**TRECHO SELECIONADO:**
=-=-=-=-=
A era dourada da MPB passada a limpo

Livro de Zuza Homem de Mello conta o que foram e o que significaram os festivais para nossa música popular

Filipe Quintans
19/06/2003
Qualquer que seja o conteúdo (bom ou ruim) da música feita no Brasil hoje (ou seja lá o que você leitor ache bom ou ruim em matéria de MPB), não foi por falta de background cultural. Marcas indissociáveis da formação de público, cujo gosto fora desenvolvido e apurado para a música feita no país, os festivais da canção, tradicionais competições entre compositores das mais variadas vertentes, formaram a maior parte, o "grosso" do conjunto de compositores e intérpretes que ainda ouvimos, não importam se ainda estão aqui ou não.
=-=-=-=-=
Copie na íntegra o texto sobre os festivais da canção, sem alterar nada. O material não tem relação com o texto sobre os festivais da canção.

**CONTEÚDO DOS DADOS:**
=-=-=-=-=
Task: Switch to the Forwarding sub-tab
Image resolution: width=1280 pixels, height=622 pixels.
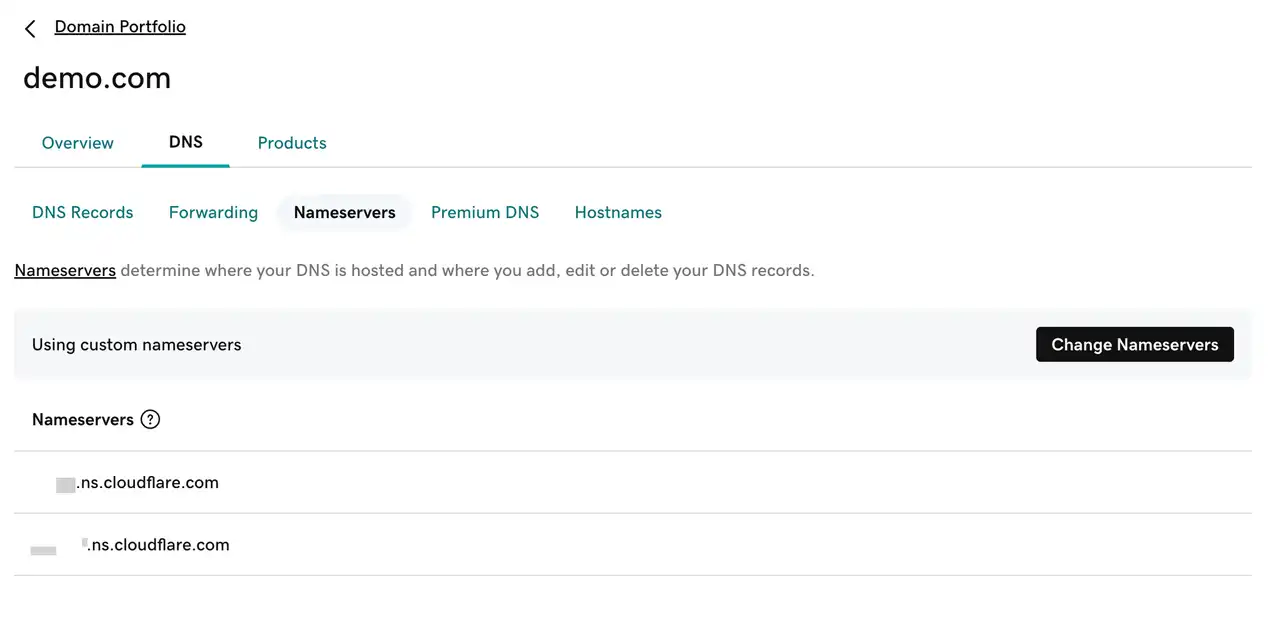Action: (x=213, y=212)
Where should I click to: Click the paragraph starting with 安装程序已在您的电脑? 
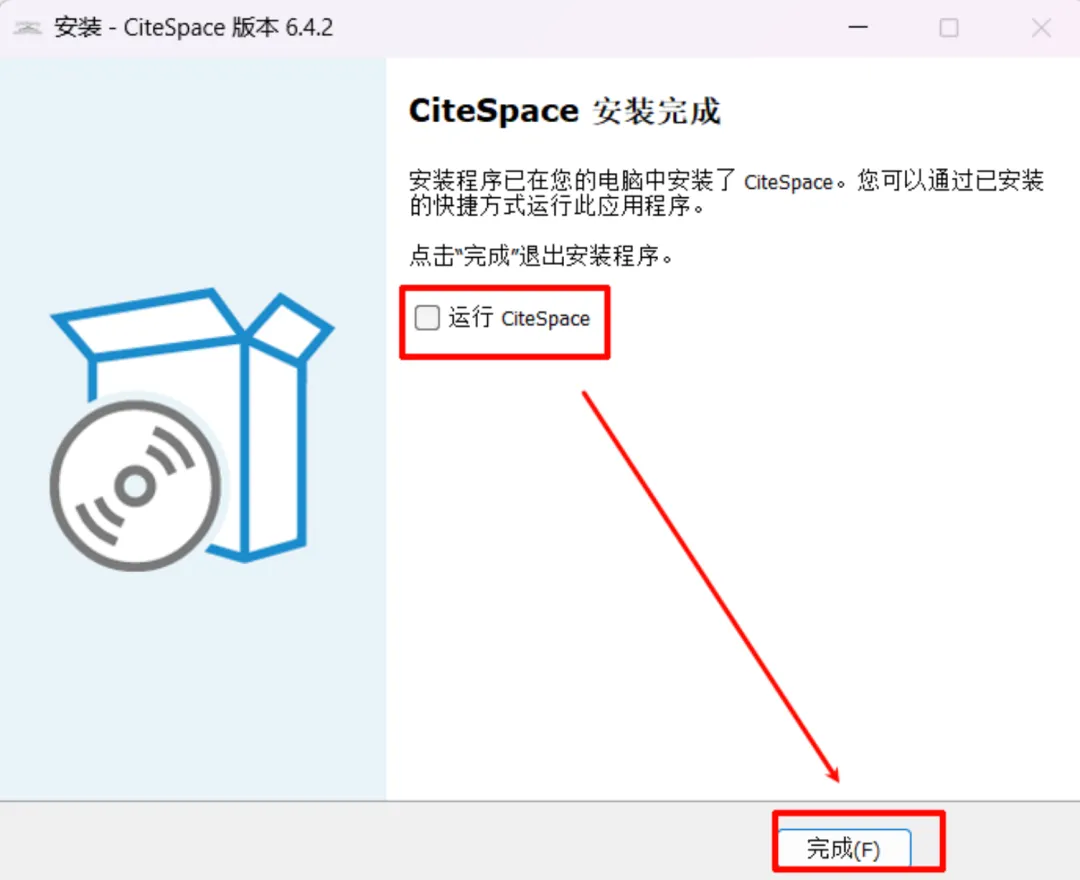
=-=-=-=-=
**RESPOSTA:**
A era dourada da MPB passada a limpo

Livro de Zuza Homem de Mello conta o que foram e o que significaram os festivais para nossa música popular

Filipe Quintans
19/06/2003
Qualquer que seja o conteúdo (bom ou ruim) da música feita no Brasil hoje (ou seja lá o que você leitor ache bom ou ruim em matéria de MPB), não foi por falta de background cultural. Marcas indissociáveis da formação de público, cujo gosto fora desenvolvido e apurado para a música feita no país, os festivais da canção, tradicionais competições entre compositores das mais variadas vertentes, formaram a maior parte, o "grosso" do conjunto de compositores e intérpretes que ainda ouvimos, não importam se ainda estão aqui ou não.